Exercise:
Bring together copies of the lines in the data below that contain the word "tool".
=== Records for the exercise ===
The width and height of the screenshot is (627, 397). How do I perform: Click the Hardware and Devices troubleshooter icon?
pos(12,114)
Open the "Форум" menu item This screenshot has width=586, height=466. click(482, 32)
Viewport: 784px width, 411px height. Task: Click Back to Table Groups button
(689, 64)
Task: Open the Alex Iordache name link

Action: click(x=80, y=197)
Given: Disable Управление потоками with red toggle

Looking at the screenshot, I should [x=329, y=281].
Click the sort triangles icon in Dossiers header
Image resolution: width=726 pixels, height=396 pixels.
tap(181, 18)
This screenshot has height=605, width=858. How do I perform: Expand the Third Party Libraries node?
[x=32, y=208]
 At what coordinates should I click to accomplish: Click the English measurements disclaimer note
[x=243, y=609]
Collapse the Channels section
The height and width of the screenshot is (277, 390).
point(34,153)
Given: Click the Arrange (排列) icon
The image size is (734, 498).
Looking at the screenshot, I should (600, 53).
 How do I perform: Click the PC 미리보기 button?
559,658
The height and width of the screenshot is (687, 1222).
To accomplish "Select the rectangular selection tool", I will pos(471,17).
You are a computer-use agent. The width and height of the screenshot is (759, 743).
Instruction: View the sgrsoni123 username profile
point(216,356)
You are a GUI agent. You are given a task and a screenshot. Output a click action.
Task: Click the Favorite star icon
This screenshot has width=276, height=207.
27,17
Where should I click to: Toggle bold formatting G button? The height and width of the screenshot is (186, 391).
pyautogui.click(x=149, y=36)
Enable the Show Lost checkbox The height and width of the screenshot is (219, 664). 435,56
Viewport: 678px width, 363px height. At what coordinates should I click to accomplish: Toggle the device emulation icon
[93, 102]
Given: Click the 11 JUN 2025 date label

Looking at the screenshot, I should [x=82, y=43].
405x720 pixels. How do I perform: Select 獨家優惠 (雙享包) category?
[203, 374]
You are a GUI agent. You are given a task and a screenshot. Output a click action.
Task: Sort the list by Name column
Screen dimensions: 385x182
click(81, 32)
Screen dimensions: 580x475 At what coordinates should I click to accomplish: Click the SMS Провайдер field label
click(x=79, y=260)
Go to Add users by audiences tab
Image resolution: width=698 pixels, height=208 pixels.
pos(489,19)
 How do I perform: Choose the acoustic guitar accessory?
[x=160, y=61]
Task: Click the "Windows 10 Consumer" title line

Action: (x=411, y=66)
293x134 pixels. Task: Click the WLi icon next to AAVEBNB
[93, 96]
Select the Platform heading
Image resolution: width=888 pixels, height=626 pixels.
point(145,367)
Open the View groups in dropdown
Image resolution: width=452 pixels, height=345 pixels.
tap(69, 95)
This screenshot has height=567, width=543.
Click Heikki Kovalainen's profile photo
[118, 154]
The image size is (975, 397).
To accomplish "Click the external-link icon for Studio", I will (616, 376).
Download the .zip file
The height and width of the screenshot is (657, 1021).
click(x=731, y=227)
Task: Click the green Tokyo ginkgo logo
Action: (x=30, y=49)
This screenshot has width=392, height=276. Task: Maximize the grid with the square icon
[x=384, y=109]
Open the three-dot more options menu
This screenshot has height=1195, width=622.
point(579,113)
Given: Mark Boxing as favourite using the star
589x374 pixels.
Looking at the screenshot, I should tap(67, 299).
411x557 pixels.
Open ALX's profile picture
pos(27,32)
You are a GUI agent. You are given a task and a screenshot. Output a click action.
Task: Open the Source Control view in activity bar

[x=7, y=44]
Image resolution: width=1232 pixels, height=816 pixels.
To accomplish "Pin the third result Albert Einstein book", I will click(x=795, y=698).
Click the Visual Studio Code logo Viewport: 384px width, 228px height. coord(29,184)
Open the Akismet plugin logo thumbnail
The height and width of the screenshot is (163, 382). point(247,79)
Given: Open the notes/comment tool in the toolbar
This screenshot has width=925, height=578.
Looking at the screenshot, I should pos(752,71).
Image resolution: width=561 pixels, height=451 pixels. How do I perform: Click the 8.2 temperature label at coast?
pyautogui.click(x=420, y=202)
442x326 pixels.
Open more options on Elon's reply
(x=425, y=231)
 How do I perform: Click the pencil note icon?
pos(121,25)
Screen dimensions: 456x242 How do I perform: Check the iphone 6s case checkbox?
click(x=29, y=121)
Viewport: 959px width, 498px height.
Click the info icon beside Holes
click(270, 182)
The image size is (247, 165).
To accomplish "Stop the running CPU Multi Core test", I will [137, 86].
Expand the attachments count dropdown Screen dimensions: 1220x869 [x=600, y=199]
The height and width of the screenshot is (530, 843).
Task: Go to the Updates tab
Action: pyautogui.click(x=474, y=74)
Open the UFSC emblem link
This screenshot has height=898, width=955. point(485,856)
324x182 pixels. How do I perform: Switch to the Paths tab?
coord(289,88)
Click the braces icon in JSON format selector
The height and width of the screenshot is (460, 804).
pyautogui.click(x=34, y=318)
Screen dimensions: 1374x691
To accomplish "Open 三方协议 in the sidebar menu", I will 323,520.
===
Answer area:
To accomplish "Select the rectangular selection tool", I will pos(471,17).
Given: Open the notes/comment tool in the toolbar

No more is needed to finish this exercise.